Valley Lights explore la nuit noire de Los Angeles avec « Devil May Care »

Deux ans après l’élégant Two Lane Highway , Valley Lights opère un virage audacieux avec son deuxième album, Devil May Care, publié chez Outland Recordings. Le producteur y délaisse la pop rétro-futuriste lumineuse de ses débuts pour s’enfoncer dans les ombres d’un Los Angeles nocturne, là où le glamour du Sunset Strip s’efface derrière la sueur, le regret et les paillettes usées.

Ce nouvel opus est sans conteste son œuvre la plus cinématographique et percutante à ce jour.

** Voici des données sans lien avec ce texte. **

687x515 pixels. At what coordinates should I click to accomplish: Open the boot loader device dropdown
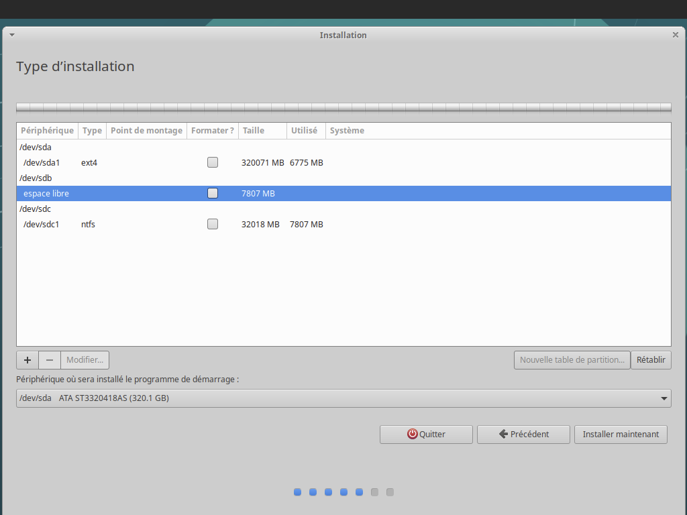(344, 398)
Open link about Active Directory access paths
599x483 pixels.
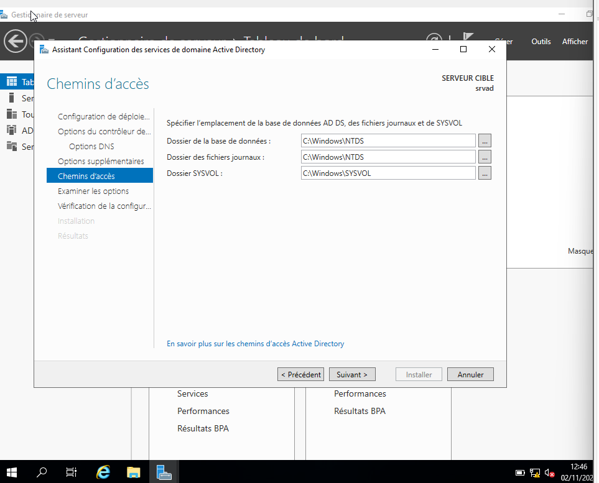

En quelques titres particulièrement affûtés, le projet tisse un lien organique entre un indie-rock grand écran, une alt-pop rutilante et les textures sombres de synthétiseurs nocturnes. Si l’influence du clair-obscur de The Weeknd ou de l’électro narrative de The Midnight reste palpable, Valley Lights élargit ses horizons. On y croise le dynamisme pop de MUNA, le vernis sophistiqué de The 1975 et ces guitares lancinantes, lancées à la poursuite de l’horizon, qui rappellent The War on Drugs.

Les pépites ne manquent pas dans ce projet. « Giving Up On You » donne le ton avec une instrumentation aérienne, éthérée, des lignes de chant efficaces, on est tout de suite embarqué notamment par un refrain particulièrement familier et efficace. On peut aussi citer « Fading Light », un synth-pop authentique ou « Indiscretions » qui est également un single qui a un véritable potentiel commercial.

Pour s’immerger dans cette dérive urbaine, les singles phares « Giving Up On You » et « Life On The Edge » — tous deux portés par des clips esthétiques dévoilés par NewRetroWave — s’imposent comme des portes d’entrée idéales, tout comme les vibrants « Something Worth Living For » et « Alexandra ».

Devil May Care s’adresse ainsi à ceux qui cherchent une bande-son pour les marges effilochées de la nuit. Entre spleen synthétique et refrains magnétiques, Valley Lights signe un retour envoûtant, idéal pour rouler sans but sous les néons moribonds. Un disque intense, à écouter fenêtres ouvertes.